This question is an excellent way to start philosophy. Which is to say, it will need a lot of philosophy to answer it.

Really you are asking, what meaning does a life have, after it's ended? And you can extend that, we know the cosmos will unravel its entropy, in the long Heat Death or Big Rip, leaving nothing behind as far as we know. So what will have been the point, in the long run?

"Tomorrow, and tomorrow, and tomorrow,

Creeps in this petty pace from day to day,

To the last syllable of recorded time;

And all our yesterdays have lighted fools

The way to dusty death.

Out, out, brief candle!

Life's but a walking shadow, a poor player,

That struts and frets his hour upon the stage,

And then is heard no more. It is a tale

Told by an idiot, full of sound and fury,

Signifying nothing."

-Shakespeare, MacBeth, Scene 5

It is an old problem.

And, I would describe it as a key engine of the need, rather than choice, for philosophy. We learn the history of thinkers, the names of schools and argumentative positions. But the real purpose is: answering this.

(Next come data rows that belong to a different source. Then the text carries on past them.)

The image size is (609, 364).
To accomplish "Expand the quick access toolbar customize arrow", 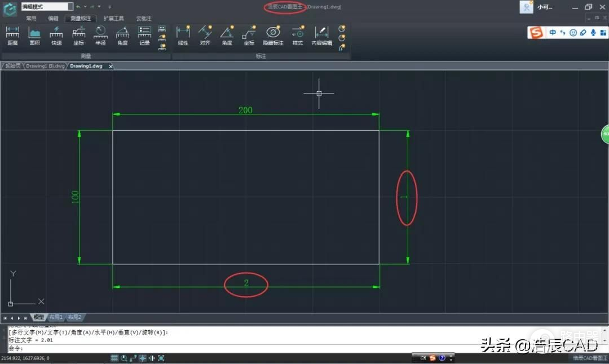I will 109,7.
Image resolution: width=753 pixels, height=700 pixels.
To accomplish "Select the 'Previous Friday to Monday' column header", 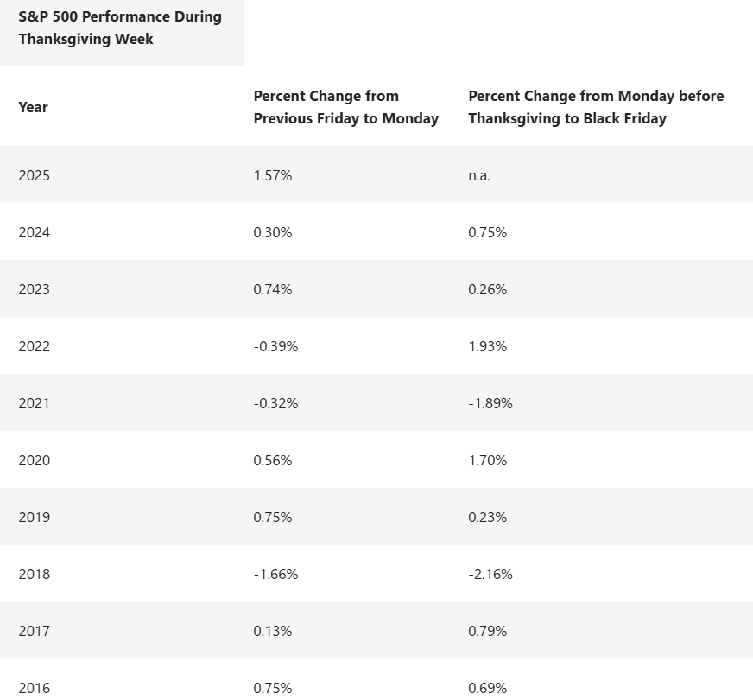I will click(345, 107).
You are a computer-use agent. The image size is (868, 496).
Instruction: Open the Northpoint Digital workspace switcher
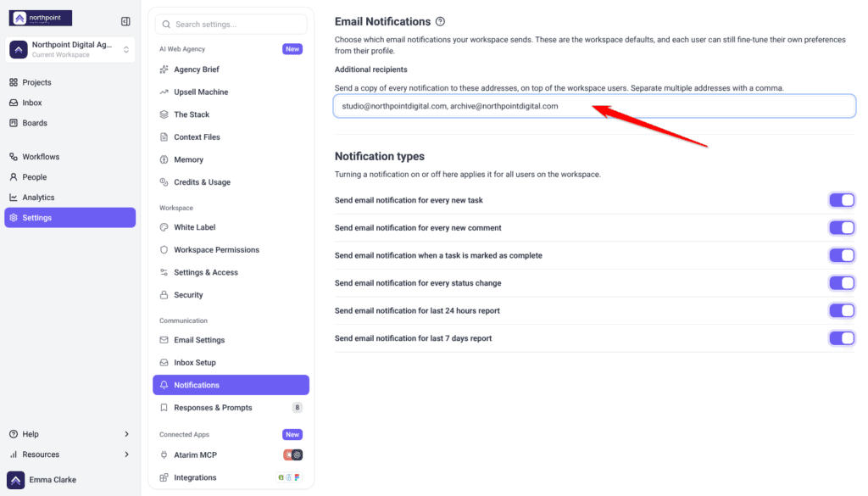point(70,49)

I argue here that the prominance of this problem is an artifact of our focus on individualism, and a shift towards recognising what we inherit and will pass on can be therapy: Is Death a Feature or a Bug? Stewardship, rather than ownership, of our world, as the proper view.

I argue here that the social apportioning of symbolic immortality is critical to how we structure societies and shape behaviour: What are some philosophical works that explore constructing meaning in life from an agnostic or atheist view?

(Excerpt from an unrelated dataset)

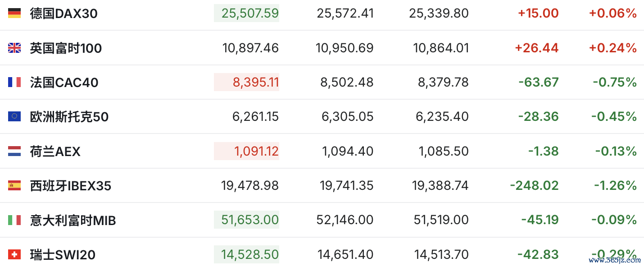Click the +0.24% change value
The width and height of the screenshot is (644, 267).
click(612, 48)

The brute wrestling with the meaningless and irrelevance of our lives in the wider scheme of the world are central topics for Existentialism and Absurdism. Essentially, we are forced to recognise that meaning involves subjectivity, we cannot find it out there, we must make it out of the strands of our own lives, and accept what we make may only matter to us, in our brief strut and fret on a stage where we are really the only audience.

Stoicism takes the view of focusing on what we can change and accepting what we cannot. Much like Buddhism. Death is inevitable, it is healthy to recognise that, to face it, to meditate on it. Yet, what we have come to define as meaning, has always coexisted with that.

So, what is meaning? What does it mean? I give my answer here: According to the major theories of concepts, where do meanings come from?

No one can answer this question for you. That is the nature of subjectivity. Philosophy can point you towards tools for a meaningful life. But, you must be the one to use them. Good luck.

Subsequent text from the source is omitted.